While the security of the Consensus Layer is essential, the changes proposed in EIP-7044 mainly relate to consensus mechanics. Ensuring the continued security of the Execution Layer remains crucial, but the proposal doesn't introduce specific security risks in this regard.

Compatibility and Communication:

The security implications also touch upon the need for clear communication and coordination within the community. Users and developers should be aware of the changes and the implications for pre-signed exits. Proper communication and education are essential to prevent misunderstandings.


Maintaining transparent and effective communication about the changes is vital to ensure that users and developers understand how to adapt to the new rules and maintain the security of their staking operations.

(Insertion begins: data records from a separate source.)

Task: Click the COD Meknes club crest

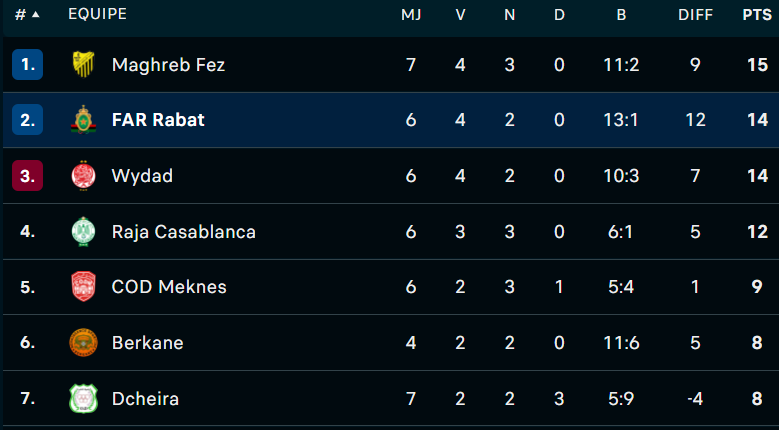Action: [x=83, y=287]
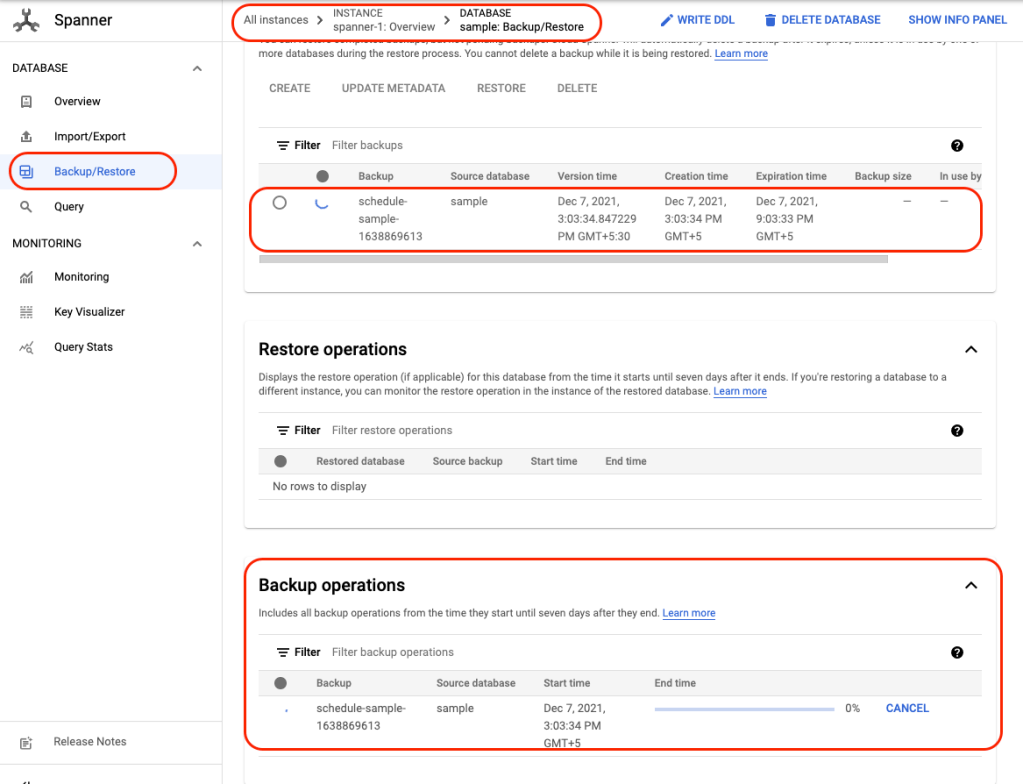This screenshot has width=1023, height=784.
Task: Collapse the Backup operations panel
Action: pyautogui.click(x=970, y=586)
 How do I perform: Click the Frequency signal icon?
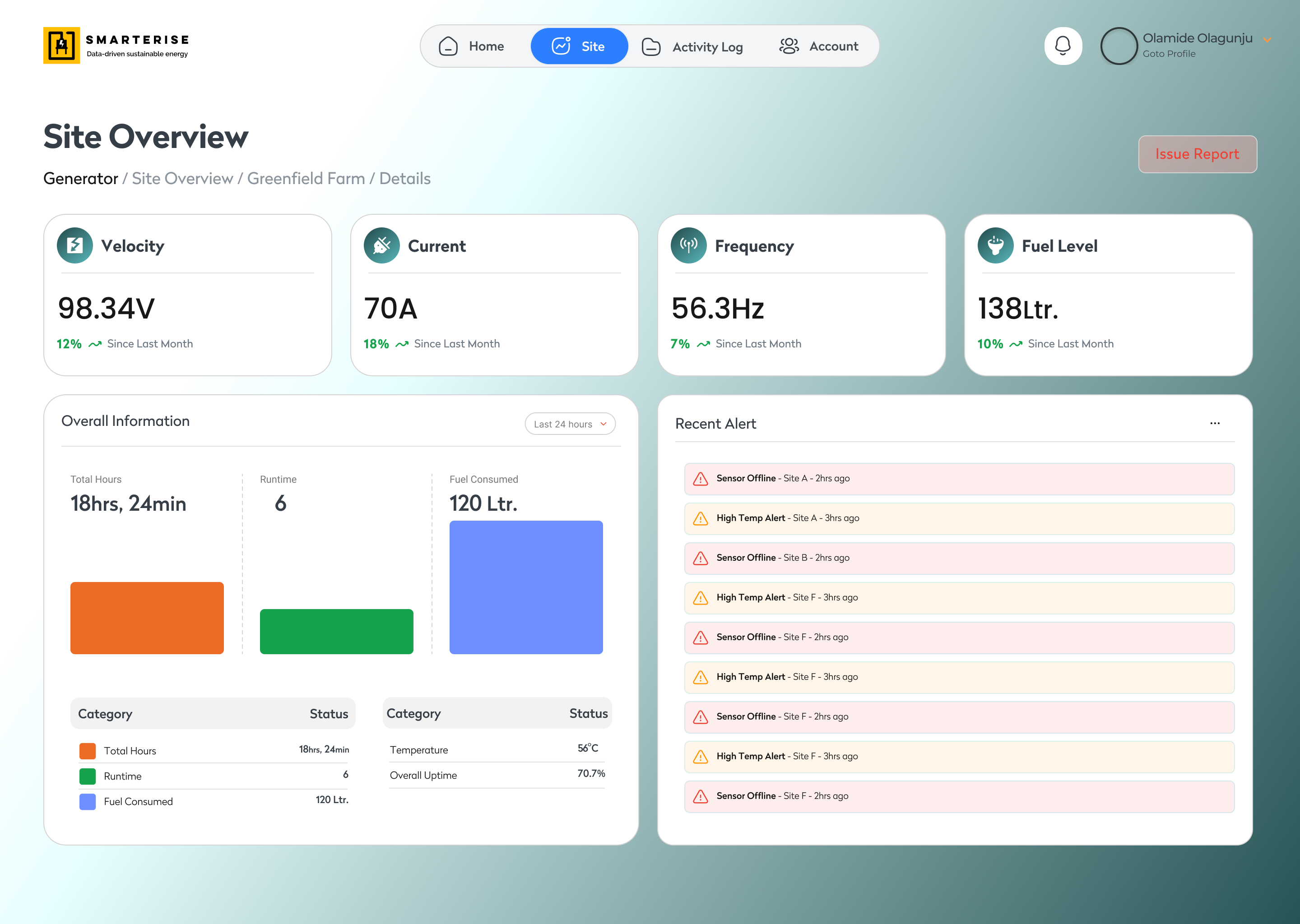coord(688,245)
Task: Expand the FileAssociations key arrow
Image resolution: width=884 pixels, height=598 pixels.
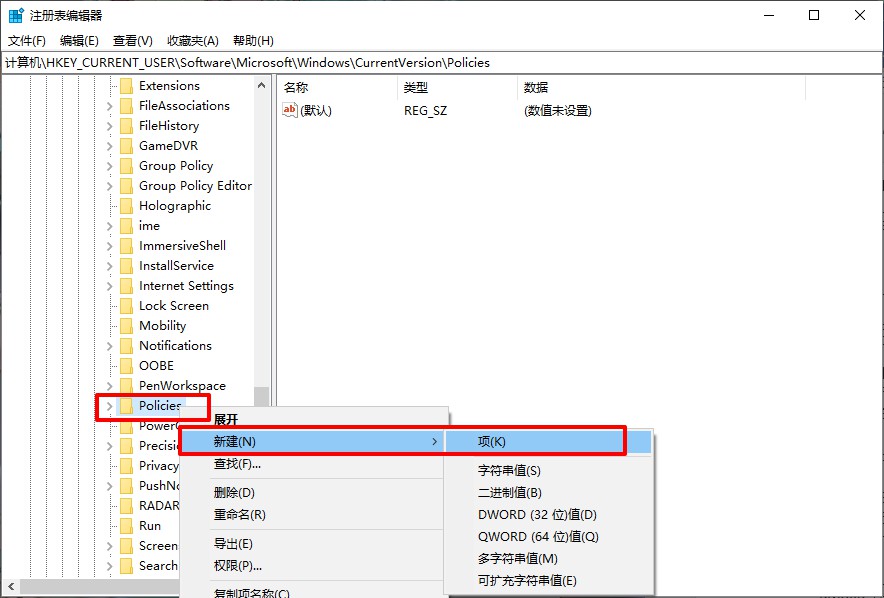Action: pyautogui.click(x=109, y=106)
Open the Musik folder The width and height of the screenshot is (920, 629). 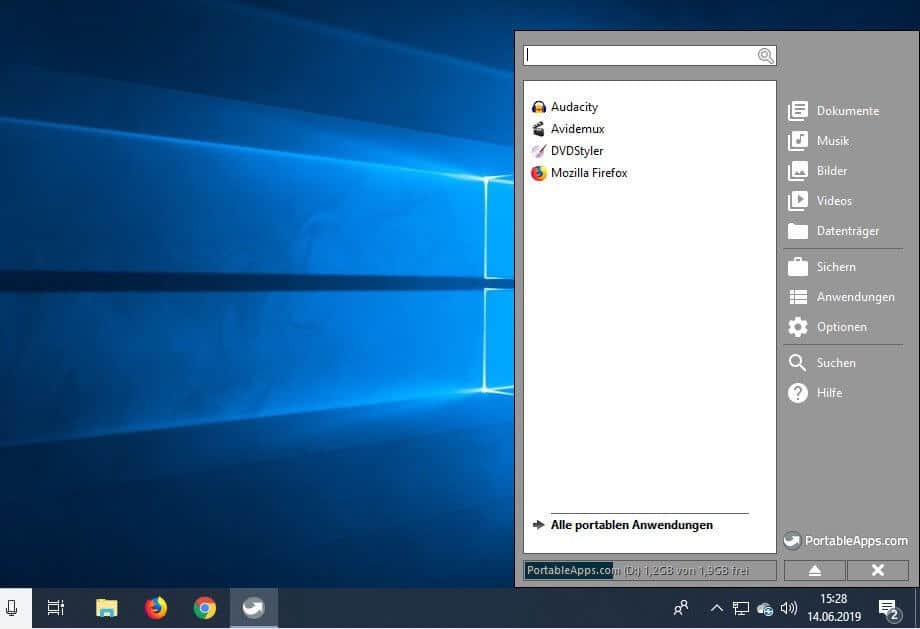point(832,141)
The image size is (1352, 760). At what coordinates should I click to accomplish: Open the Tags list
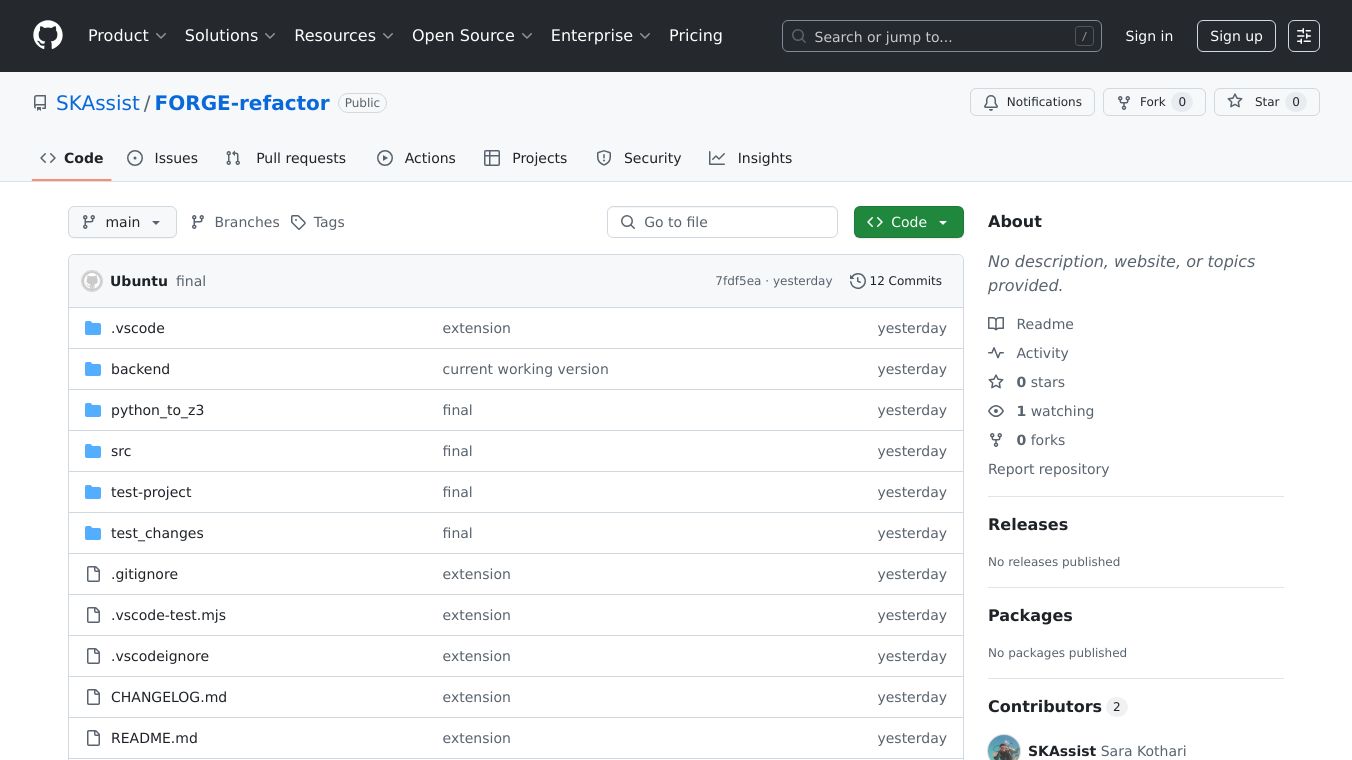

EIP-7044, offers a substantial improvement to the Ethereum network's user experience and staking operations. By extending the perpetual validity of signed voluntary exits, this proposal simplifies staking operation designs and aligns the user experience with existing features, eliminating the need for tooling updates based on fork versions. While introducing this enhancement, the proposal also maintains backward compatibility with the Consensus Layer. Users should be aware of the change's implications on existing pre-signed exits, as they will need to ensure that exits are signed using the Capella fork domain to maintain their validity across forks.

Overall, this proposal strives to enhance the efficiency and convenience of staking activities on the Capella network.